When things were at their worst in July, the country reported at least 20,000 COVID cases a day with an average of 150-200 daily fatalities. This was a significant hike compared to last year, when daily cases often averaged in the single digits and deaths were rarely reported.
Thitinan Pongsudhirak, a Thai political scientist and prominent intellectual who has devoted much of the past year to analyzing what went wrong, says the government is more than just negligent, but willfully incompetent.
“In Thailand it is not uncommon for complacency to become a curse,” Thitinan says. He agrees with Kruesopon that the government did a good job in 2020 of keeping numbers low, but they started to rise early this year after officials put too much faith in their ability to manufacture their own Astrazeneca vaccines. They did not foresee that the Delta variant would hit the country exceptionally hard.
“And then there was this resurgence in cases,” Thitinan says. “So they got stuck. Astrazeneca was not in the pipeline as they thought, and then Delta wreaked havoc. So the complacency came back to haunt them.”
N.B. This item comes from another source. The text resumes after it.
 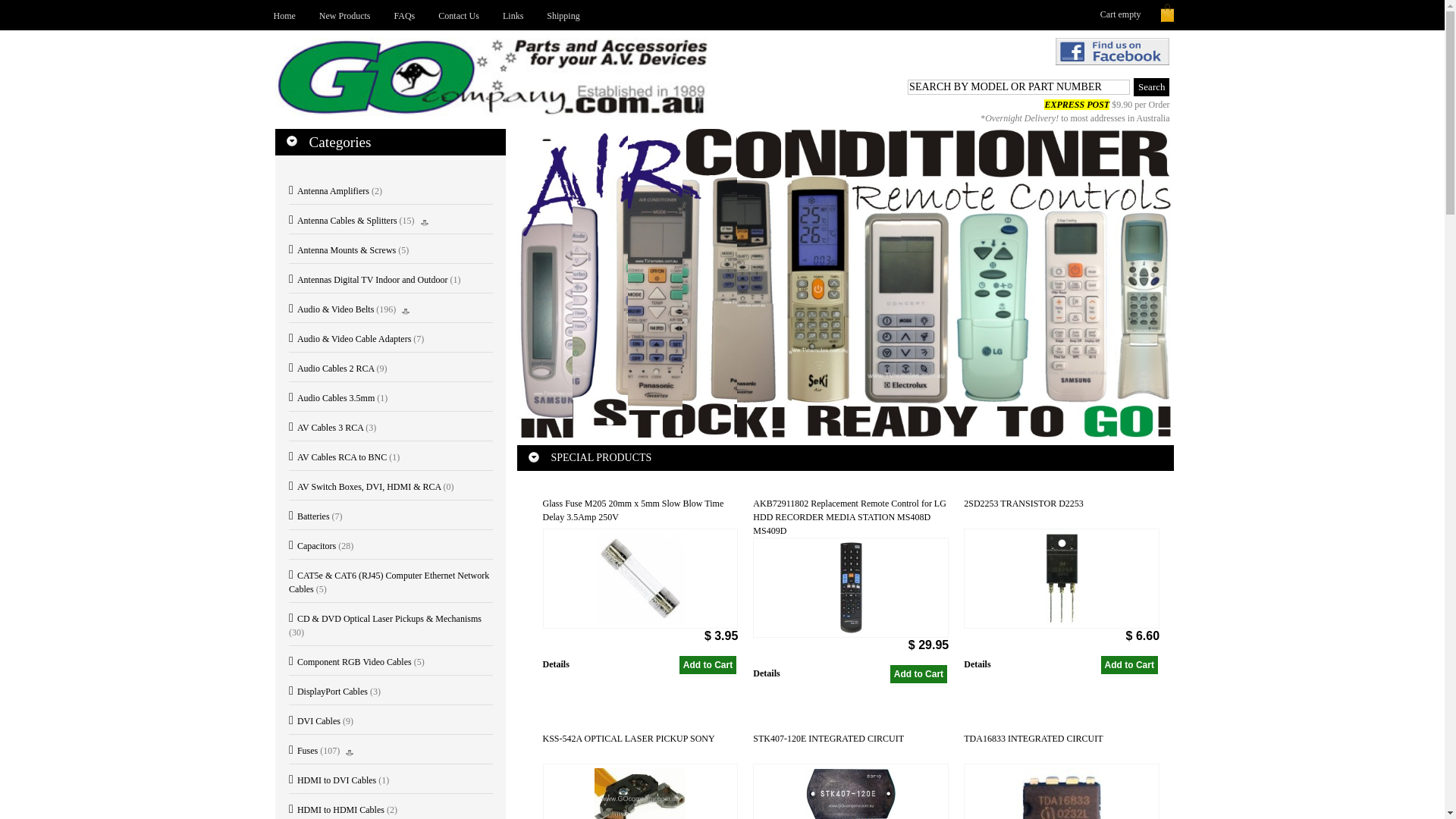 What do you see at coordinates (342, 220) in the screenshot?
I see `'Antenna Cables & Splitters'` at bounding box center [342, 220].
“People on the ground had to help themselves,” he says. “The real heroes today are the public health volunteers who are working tirelessly to take care of their communities.”
Back in Bangkok, Adchara’s efforts to find solutions for the city’s homeless residents continue. It’s going to be a long struggle. “The government views them as a lost cause,” she says. “That’s why we’re trying to solve the long-term issues even after the pandemic improves.”
Like other Thai volunteers, Adchara doesn’t consider herself a hero; she simply knows that the work has to be done.